Tudo parecia em câmera lenta agora, meu mundo tinha congelado em uma sequencia para sempre.

Era torturante, doloroso e melancólico. Eu poderia muito bem estar submersa no mar, presa em uma bolha do desconhecido.

E não conseguia, em absoluto, nem quando me esforçava com todas as minhas energias, esquecer do momento em que tudo mudou, o momento em que meu mundo nunca mais seria apenas meu.

Era como um sonho vivido, cada lembrança carregada de um sentimento forte que impregnava minhas células com sensações fantasmas.

Terra molhada

Seus olhos, escuros e doces refletiam os meus próprios, carregando a dor da perda como um membro durante anos a fio, uma criança tomada de sua infância, o peso da força e responsabilidade crescendo junto ao animal que se apossava de nossas almas.

Chuva

Seu rosto risonho em cada fase de sua vida, apagando toda a dor e medo que vinha com os obstáculos, misturado ao meu sempre estoico enquanto os anos escapavam por meus dedos assim como a liberdade que era trancada comigo atrás das barras.

Fogo

Seu coração carregado de guerra e esperança enquanto seus inimigos vinham, o meu batendo em conjunto ao seu, gritando em coragem e desespero para fugir daqueles que roubaram minha vida e o amor que um dia conhecerá.

Vento

A sua alma em paz apenas á espera do que sempre lhe foi destinado, sua ânsia cantando uma canção que apenas alguém torturado e faminto poderia escutar em meio à corrida desesperada por esperança, pelo finalmente, por ter o sabor da própria liberdade.
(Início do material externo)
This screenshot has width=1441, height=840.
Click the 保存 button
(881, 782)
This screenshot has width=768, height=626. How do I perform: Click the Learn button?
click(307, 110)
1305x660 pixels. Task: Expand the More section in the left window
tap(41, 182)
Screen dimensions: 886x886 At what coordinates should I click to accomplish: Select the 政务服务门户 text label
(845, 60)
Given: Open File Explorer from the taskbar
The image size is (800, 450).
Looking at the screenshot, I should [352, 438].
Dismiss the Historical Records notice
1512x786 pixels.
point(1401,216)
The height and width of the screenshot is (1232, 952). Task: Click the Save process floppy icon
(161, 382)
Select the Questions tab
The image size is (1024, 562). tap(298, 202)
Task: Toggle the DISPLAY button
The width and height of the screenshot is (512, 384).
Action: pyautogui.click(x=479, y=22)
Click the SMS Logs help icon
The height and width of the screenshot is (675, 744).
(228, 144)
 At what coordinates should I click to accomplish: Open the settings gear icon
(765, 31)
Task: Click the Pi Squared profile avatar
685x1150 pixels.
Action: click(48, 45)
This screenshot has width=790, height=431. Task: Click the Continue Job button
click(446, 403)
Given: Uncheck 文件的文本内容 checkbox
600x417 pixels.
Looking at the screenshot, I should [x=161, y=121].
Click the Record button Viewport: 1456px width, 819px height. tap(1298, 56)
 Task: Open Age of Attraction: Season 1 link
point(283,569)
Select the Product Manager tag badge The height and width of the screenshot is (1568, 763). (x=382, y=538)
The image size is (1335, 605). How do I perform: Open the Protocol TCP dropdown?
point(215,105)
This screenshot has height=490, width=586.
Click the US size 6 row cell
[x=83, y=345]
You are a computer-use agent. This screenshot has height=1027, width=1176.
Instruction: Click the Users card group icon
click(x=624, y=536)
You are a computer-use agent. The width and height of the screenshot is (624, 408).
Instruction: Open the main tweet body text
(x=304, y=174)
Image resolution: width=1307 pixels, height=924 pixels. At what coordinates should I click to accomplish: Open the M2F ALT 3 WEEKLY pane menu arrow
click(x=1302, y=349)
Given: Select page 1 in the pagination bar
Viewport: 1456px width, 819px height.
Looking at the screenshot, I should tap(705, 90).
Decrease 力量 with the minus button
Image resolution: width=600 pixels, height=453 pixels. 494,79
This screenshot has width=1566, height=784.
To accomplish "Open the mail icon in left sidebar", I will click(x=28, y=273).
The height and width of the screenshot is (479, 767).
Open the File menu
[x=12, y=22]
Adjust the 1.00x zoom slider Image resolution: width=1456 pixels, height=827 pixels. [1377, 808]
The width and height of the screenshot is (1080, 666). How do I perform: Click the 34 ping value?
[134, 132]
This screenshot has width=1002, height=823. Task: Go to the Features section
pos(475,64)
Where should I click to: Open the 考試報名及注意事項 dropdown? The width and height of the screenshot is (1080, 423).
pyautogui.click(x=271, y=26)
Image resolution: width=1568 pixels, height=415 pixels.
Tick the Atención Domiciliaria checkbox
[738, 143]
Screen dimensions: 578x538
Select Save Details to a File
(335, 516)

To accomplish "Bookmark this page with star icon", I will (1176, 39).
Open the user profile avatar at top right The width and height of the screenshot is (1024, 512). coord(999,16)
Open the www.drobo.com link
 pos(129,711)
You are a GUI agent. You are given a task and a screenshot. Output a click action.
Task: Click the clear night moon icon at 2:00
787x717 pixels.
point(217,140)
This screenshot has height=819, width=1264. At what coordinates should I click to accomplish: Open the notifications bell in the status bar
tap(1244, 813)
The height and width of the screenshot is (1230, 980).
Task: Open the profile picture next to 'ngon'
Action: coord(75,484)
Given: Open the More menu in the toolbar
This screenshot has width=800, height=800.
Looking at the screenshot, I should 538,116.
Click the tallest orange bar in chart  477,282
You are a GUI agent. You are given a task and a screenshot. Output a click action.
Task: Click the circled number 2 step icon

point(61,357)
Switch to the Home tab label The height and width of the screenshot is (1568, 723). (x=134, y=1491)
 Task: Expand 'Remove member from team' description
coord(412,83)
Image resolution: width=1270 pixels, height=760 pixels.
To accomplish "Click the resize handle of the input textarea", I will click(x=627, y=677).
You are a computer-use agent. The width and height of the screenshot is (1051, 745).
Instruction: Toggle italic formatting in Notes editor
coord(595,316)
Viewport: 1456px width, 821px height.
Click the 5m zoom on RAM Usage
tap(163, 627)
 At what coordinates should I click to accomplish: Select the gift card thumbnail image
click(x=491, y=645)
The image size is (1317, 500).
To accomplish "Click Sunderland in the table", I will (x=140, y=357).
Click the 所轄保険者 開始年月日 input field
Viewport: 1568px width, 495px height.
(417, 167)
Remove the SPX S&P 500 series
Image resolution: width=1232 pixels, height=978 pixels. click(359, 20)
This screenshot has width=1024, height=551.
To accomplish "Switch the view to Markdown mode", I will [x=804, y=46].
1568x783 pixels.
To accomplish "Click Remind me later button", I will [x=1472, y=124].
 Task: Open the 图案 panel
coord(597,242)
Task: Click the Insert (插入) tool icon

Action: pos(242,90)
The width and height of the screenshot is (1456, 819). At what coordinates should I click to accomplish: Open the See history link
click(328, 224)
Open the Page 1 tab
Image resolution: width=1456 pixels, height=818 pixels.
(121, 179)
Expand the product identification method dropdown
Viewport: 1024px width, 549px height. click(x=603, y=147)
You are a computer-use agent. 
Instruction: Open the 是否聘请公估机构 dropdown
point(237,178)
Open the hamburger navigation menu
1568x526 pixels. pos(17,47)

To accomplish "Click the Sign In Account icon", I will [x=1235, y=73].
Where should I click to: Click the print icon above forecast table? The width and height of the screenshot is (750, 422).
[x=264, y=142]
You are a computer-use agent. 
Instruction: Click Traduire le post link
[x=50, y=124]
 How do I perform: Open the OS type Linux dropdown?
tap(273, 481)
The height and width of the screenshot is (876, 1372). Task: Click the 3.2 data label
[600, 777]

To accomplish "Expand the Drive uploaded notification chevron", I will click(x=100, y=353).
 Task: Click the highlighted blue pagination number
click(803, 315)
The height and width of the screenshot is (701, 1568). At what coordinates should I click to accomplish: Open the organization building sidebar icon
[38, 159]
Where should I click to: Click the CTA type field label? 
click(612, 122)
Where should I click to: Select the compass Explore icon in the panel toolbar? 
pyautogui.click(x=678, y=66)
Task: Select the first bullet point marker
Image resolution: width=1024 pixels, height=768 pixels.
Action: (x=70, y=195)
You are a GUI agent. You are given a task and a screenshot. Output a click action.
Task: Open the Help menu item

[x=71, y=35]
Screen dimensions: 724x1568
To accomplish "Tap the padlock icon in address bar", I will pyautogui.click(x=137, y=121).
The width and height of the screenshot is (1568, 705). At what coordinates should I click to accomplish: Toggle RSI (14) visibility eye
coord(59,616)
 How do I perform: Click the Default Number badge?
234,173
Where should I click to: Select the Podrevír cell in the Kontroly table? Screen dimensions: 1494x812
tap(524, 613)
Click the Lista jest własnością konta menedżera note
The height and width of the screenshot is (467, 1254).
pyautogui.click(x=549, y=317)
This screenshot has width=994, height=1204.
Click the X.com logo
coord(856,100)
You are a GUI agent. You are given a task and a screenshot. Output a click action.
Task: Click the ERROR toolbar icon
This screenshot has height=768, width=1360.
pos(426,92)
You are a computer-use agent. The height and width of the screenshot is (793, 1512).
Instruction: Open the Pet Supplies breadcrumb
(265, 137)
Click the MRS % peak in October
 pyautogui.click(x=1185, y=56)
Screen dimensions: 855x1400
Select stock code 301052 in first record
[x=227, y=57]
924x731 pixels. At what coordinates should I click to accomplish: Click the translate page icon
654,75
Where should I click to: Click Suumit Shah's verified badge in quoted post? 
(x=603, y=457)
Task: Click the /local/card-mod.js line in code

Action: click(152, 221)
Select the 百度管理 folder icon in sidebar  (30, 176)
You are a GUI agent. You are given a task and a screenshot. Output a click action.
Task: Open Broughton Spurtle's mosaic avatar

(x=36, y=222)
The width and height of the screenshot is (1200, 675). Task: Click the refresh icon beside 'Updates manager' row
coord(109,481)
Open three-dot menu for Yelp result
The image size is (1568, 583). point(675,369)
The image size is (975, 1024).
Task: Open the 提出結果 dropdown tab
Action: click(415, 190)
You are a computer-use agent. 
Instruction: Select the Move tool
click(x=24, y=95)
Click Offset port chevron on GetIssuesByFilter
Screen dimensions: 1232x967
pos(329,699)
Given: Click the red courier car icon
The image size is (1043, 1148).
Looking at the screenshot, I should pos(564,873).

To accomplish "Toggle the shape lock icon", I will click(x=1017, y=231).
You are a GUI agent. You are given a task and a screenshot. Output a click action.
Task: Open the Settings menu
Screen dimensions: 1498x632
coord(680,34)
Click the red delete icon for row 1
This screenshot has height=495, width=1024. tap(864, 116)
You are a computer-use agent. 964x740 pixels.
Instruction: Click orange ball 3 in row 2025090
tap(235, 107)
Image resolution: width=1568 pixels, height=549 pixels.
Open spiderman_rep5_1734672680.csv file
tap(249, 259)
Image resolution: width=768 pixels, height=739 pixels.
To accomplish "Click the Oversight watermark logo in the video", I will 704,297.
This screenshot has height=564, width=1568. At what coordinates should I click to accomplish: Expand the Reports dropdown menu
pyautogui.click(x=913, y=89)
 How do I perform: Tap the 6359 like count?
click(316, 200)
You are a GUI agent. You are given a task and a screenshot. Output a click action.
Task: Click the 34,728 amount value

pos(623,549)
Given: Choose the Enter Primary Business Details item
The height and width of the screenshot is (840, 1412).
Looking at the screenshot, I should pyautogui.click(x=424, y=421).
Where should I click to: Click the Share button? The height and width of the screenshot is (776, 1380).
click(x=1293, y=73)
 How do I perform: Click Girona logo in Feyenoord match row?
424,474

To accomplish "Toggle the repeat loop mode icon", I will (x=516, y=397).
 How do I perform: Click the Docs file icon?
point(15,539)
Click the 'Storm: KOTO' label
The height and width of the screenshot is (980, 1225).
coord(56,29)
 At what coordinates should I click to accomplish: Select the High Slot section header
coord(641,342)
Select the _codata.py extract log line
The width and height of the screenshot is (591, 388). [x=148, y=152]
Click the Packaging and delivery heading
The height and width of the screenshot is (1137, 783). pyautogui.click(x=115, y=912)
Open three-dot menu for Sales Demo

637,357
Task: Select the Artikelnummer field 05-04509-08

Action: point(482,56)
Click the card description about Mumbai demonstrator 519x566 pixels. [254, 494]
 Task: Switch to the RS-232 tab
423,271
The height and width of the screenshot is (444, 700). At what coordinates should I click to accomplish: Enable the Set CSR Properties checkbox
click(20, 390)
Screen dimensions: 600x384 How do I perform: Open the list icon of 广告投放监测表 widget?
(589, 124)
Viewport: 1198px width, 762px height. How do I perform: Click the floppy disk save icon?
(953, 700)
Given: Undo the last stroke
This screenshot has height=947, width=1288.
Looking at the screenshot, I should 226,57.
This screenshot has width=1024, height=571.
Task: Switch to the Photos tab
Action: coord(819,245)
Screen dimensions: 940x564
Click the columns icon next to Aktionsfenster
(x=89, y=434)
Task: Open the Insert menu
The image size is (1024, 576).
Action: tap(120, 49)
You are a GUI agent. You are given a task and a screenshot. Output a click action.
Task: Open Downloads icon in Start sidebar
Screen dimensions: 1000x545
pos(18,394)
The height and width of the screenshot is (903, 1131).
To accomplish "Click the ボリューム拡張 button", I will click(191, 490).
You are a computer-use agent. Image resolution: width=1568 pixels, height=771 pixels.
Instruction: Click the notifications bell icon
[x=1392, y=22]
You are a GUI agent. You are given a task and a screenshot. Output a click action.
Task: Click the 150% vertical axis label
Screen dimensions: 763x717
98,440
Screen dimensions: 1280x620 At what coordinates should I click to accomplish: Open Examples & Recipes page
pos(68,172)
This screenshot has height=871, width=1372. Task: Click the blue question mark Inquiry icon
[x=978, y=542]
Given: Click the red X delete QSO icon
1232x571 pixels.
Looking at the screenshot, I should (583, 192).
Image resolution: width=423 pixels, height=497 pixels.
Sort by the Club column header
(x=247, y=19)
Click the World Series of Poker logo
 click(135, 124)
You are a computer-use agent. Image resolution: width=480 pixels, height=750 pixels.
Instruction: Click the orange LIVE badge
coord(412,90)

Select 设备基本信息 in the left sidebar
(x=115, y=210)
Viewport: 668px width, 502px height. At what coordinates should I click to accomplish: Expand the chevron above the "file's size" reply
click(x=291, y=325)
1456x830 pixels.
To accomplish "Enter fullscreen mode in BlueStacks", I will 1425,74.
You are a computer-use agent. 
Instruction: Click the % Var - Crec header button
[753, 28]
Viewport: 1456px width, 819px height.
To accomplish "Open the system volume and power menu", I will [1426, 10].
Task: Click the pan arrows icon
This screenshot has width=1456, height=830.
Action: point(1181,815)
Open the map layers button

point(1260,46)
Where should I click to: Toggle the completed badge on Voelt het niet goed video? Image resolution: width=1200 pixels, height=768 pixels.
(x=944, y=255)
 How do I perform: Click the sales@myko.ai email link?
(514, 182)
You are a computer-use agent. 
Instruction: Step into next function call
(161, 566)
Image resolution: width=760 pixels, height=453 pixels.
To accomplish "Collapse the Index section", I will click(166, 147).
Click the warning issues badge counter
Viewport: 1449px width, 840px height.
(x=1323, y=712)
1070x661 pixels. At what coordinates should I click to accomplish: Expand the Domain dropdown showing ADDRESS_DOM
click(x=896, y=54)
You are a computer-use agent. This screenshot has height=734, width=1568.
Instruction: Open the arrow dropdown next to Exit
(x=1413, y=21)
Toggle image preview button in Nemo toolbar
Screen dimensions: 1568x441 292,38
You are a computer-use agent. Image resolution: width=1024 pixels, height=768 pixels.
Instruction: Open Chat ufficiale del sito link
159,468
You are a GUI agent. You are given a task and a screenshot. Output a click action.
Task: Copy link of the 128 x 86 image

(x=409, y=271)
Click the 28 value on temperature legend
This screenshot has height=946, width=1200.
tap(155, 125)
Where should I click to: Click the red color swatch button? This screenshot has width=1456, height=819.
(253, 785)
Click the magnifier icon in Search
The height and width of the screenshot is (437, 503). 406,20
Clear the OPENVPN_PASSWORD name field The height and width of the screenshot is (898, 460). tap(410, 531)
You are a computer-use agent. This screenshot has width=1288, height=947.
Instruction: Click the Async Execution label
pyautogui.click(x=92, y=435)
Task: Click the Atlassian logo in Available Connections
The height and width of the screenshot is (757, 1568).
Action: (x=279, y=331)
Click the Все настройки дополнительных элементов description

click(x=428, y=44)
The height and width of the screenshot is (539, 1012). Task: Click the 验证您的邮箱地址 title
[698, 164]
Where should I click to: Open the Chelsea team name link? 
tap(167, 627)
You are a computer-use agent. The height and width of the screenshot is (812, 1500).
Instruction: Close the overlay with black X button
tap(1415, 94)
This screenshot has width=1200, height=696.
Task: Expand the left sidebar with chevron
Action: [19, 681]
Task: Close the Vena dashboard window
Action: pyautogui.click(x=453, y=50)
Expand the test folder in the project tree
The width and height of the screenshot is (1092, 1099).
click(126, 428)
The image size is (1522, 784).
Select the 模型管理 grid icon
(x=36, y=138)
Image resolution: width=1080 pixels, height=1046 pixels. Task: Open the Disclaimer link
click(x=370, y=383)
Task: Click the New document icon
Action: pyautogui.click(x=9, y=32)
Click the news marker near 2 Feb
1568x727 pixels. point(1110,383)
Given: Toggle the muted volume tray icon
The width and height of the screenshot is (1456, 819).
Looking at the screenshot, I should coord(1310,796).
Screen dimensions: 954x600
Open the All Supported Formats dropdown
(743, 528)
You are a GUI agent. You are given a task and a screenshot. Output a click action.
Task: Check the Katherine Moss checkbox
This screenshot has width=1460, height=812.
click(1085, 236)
Cada sentimento, cada sensação, cada olhar, cada descoberta, cada respiração, cada momento da minha vida de repente tinha se entrelaçado ao de outra pessoa, como se estivéssemos interligados desde o nosso nascimento, uma corrente adormecida apenas esperando o momento certo para ser acordada.

Toda aquela solidão, todo aquele sentimento de sempre estar sozinha, de ter um pedaço faltando... se fora.

Nada tinha sito mais assustador, do que ver um completo estranho se tornar o centro da minha existência.

Não fazia sentido, não podia ser possível.

Quando ele olhou em meus olhos, a sensação foi de desabamento, eu comecei a cair, meu corpo falhando e me deixando no chão, mas não era meu corpo, não, era algo mais profundo, incorpóreo, vital, algo vibrando no amago do meu ser.

Minha alma.

Não faz sentido...

Até agora, enquanto estou sentada na cama, meus braços se enrolando ao redor dos meus joelhos, mesmo agora, eu podia sentir essa sensação de flutuação debaixo dos pés, como se a gravidade não estivesse me segurando mais. Meu corpo estava contrariando meus comandos mentais.

Eu não respondo quando a batida na porta soa, meus olhos perdidos em pensamentos profundos e conflituosos, a semântica dos acontecimentos não fazendo sentido, não quando eu não tinha qualquer outra coisa para comparar com o que estava acontecendo com meu organismo, com minha cabeça e pior ainda... com meu coração.

- Você não pode se esconder no quarto para sempre, uma hora vai ter que sair e contar o que está acontecendo.

A voz de Bella flutuou pelo quarto e me enlaçou em seu tom divertido, não virei meu rosto quando respondi.